Lessons from Adopting Explore-Exploit Modeling in Industrial-Scale Recommender Systems

Authored and contributed by: Abhimanyu Mitra & Afroza Ali

Figure 1: How do kids discover their favorite flavor of ice cream? Photo Credit: iStock Photos

Much like a child choosing a flavor of ice cream, it’s often best to explore a few options before enjoying the best choice. Knowing when to explore options before settling upon the right choice is also key for personalized recommender systems seeking to generate the most relevant items. A robust exploration-exploitation framework helps the personalized recommendation system to balance dual objectives of exploring new products to gain knowledge and maintaining a relevant customer experience in industrial scale systems.

With a large pool of recommendation options available, modeling for each individual customer (using limited engagement feedback) may not be possible, potentially creating a less relevant customer experience. To avoid such optimization delays, relevant customer contexts must be built to leverage patterns. These contexts can be built using customer demographic features, items semantic structures, and shopping behaviors common across time and geographical locations. A new product that has not generated good engagement among a targeted group should be quickly retired from being exposed to that group.

However, contextual explore-exploit models are optimal only to learn and extend expected customer experience at the contextual level and may minimize a customer’s specific needs. Even in a group of customers with similar preferences for content, everyone will not equally like or dislike all the contents.

Figure 2: An example of best and worst carousel performance for the customer context of new parents.

For example, in the customer segment “New Parents,” the top performing carousel contains a variety of recommendations including diapers, baby food, and formula. A sample customer from that segment is the Q family, who has specifically searched for “car seat” and “baby carrier.” Taking their shopping behavior into consideration, carousel that generates less engagement for the context “New Parent” is tailored to the Q family’s taste. Customizing content at greater depths of granularity achieves better relevance.

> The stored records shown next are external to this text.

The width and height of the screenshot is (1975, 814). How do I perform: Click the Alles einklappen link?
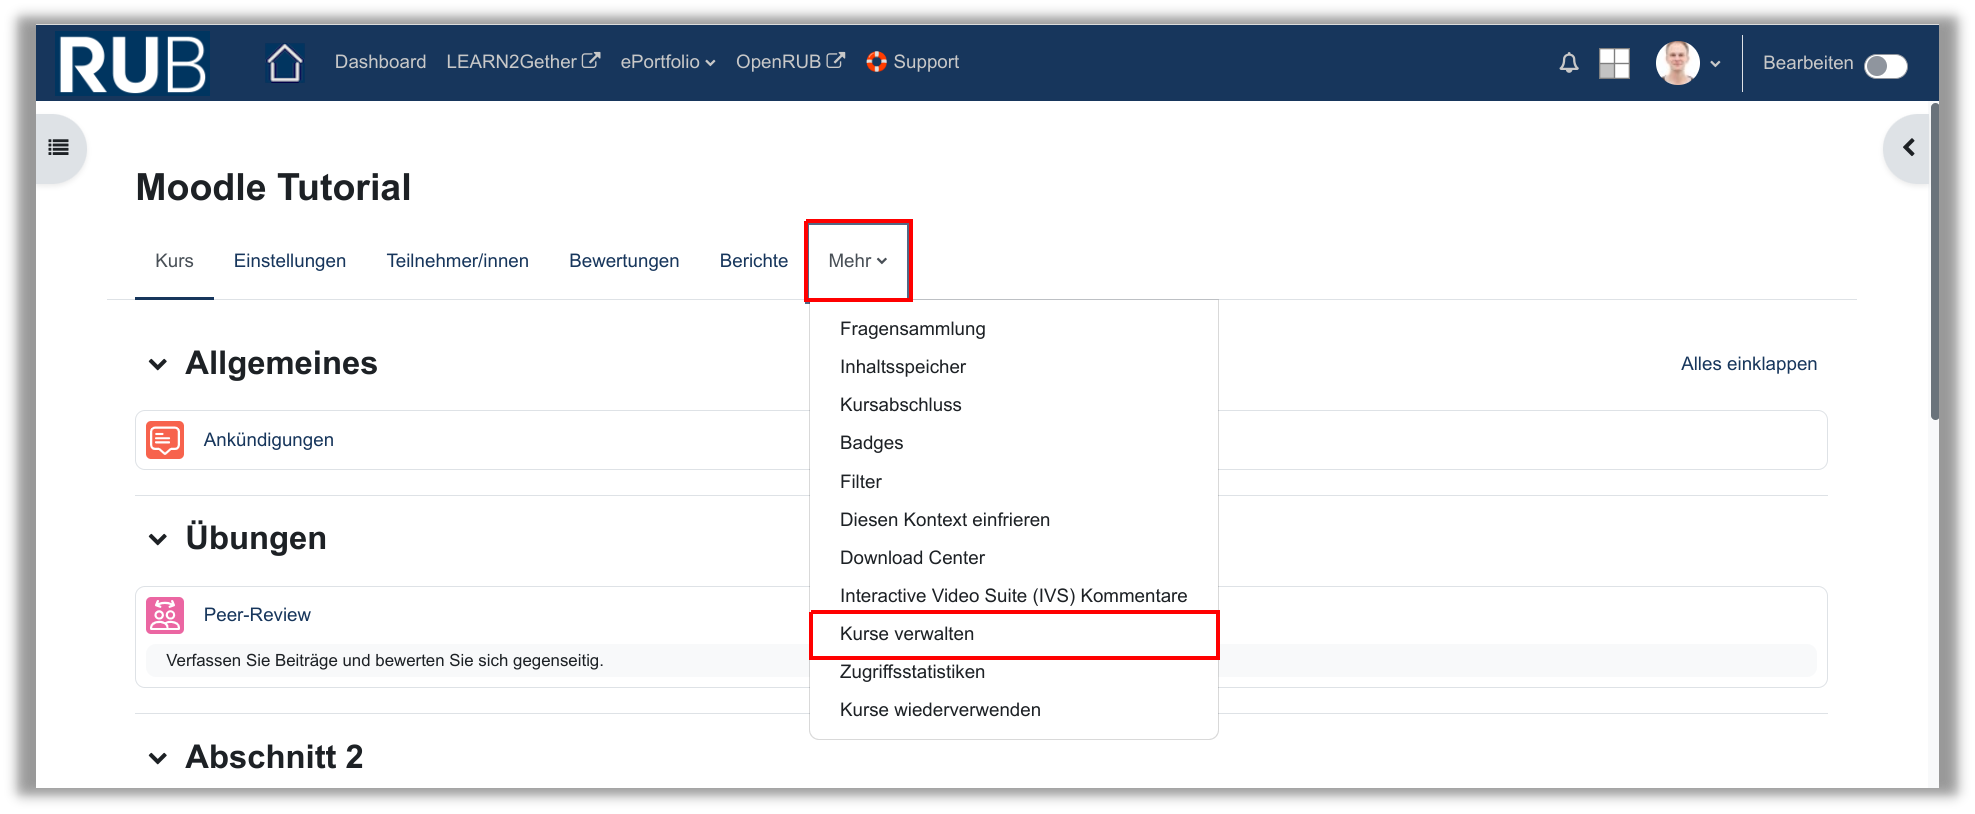1748,364
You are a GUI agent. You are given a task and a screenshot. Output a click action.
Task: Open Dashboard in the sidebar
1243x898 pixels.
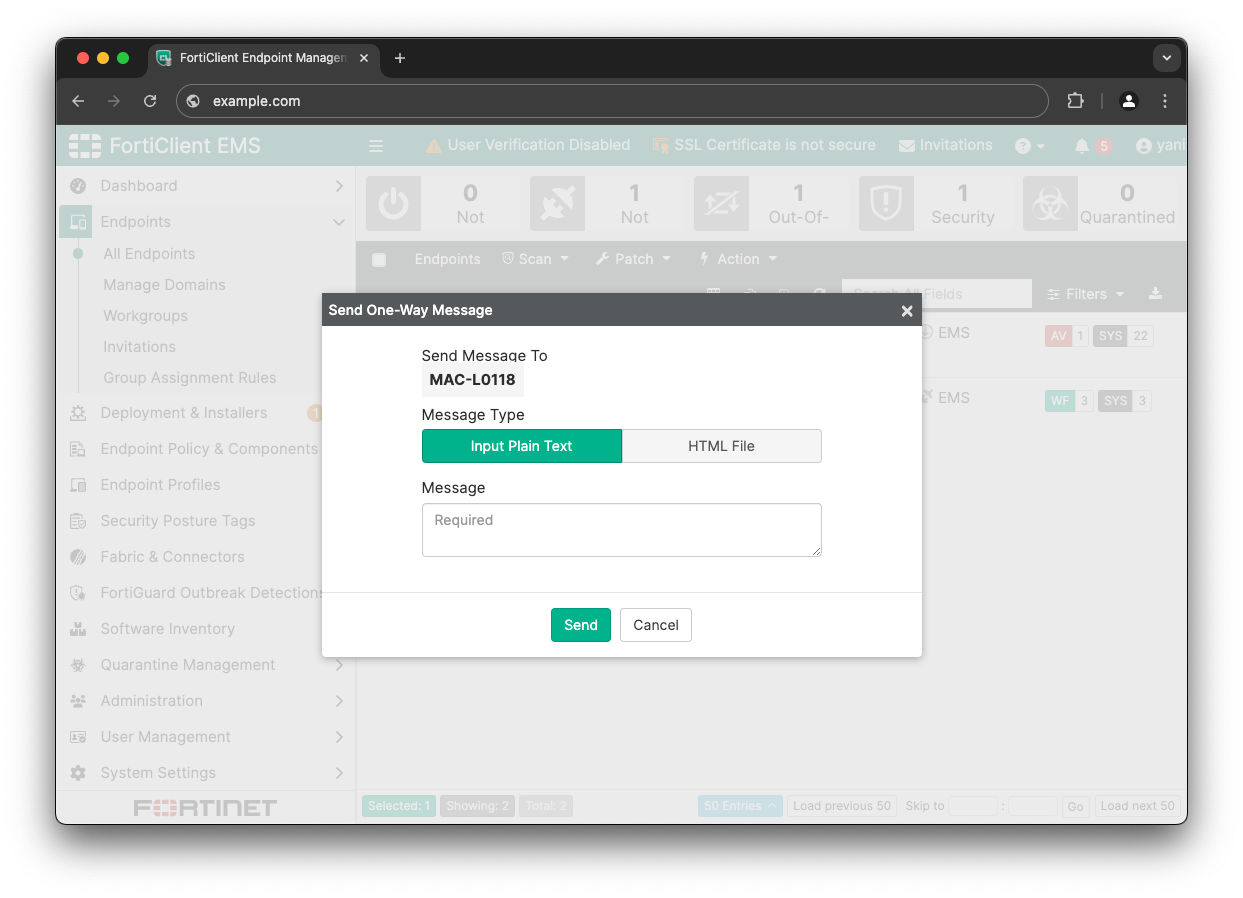139,186
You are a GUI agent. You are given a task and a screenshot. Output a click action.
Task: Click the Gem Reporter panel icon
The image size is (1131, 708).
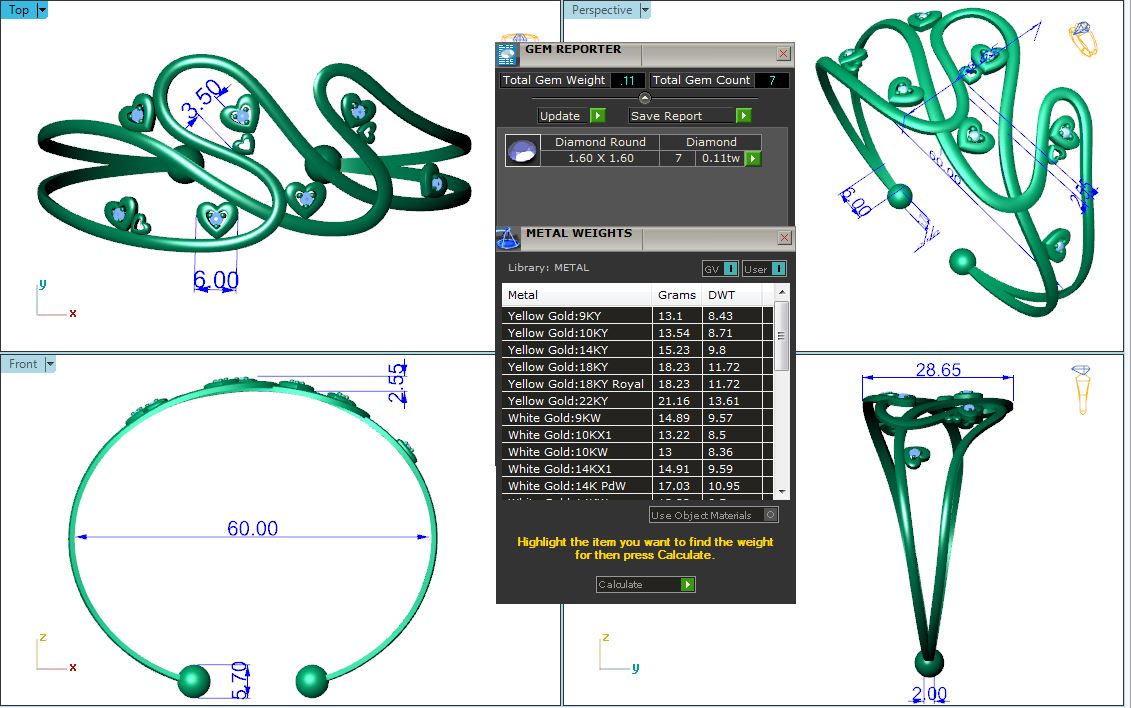(x=508, y=54)
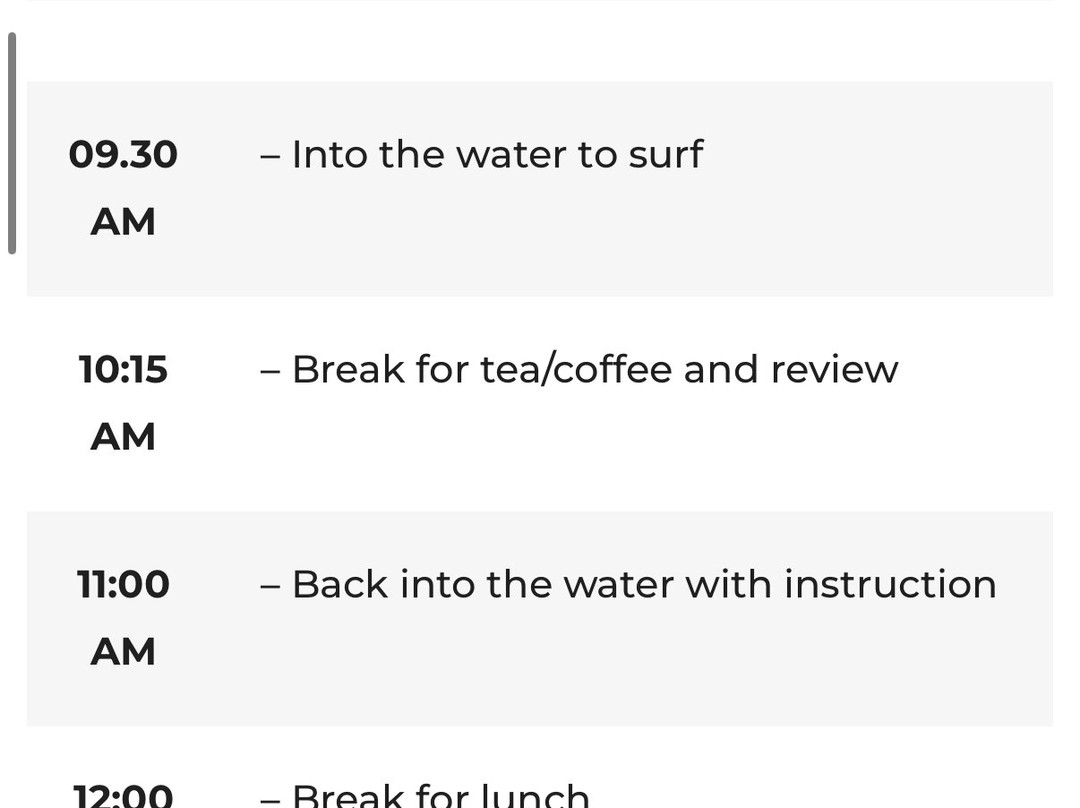Image resolution: width=1080 pixels, height=808 pixels.
Task: Click the AM text beneath 11:00
Action: coord(123,652)
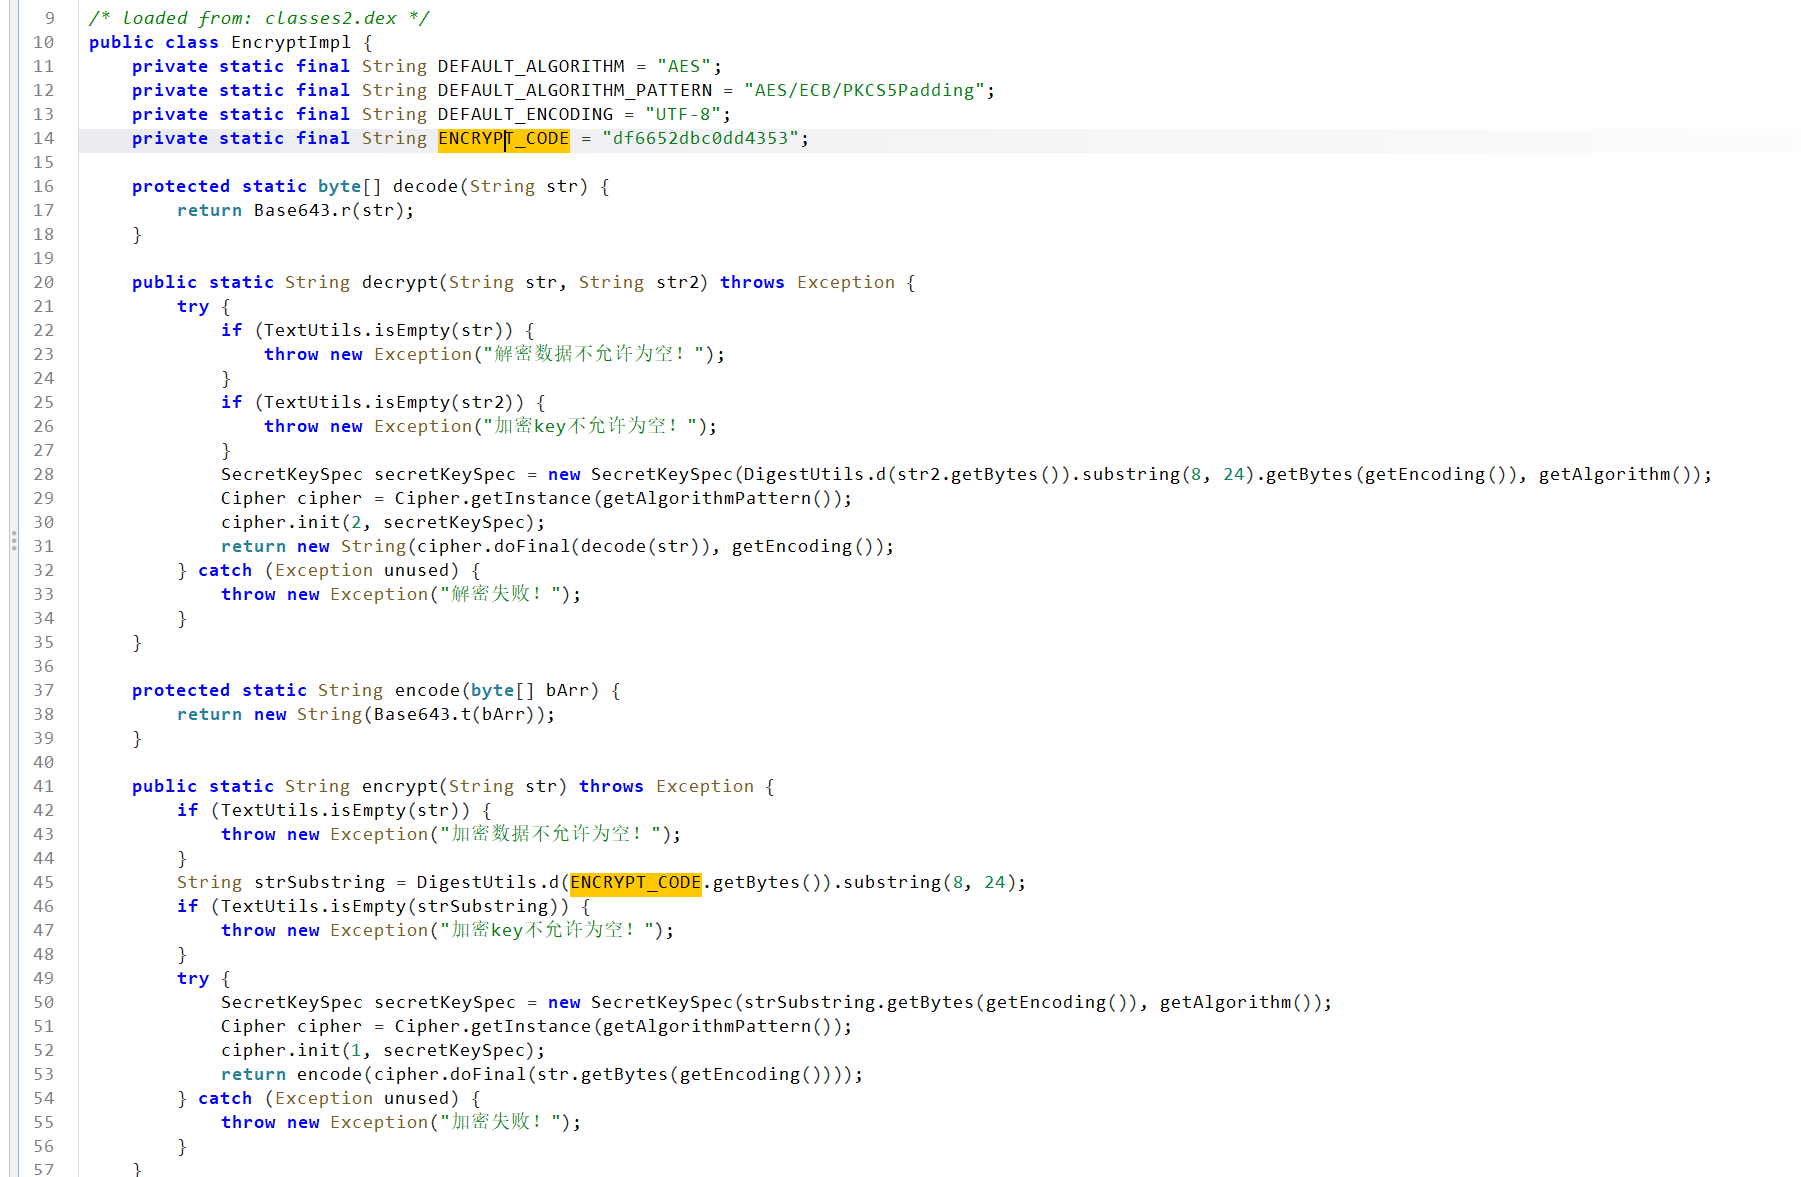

Figure 3: Final recommendation ranking is the function of explore-exploit and personalized signals

A personalized recommender system must:

  • Quickly learn the best performing content for the context
  • Consider the nuances in content preference among customers belonging to the same context, thus customizing and personalizing recommendation to the highest degree possible
  • Solve the cold start problem by offering some exposure to its huge item space
  • Cater to a consistently evolving customer base and content preferences

To achieve these goals, the problem space is factored into two separate models -

  1. An explore-exploit framework, which figures out broad trends for customer segments while enabling exploration,
  2. A recommender model trained on historical data to recognize granular customer preferences.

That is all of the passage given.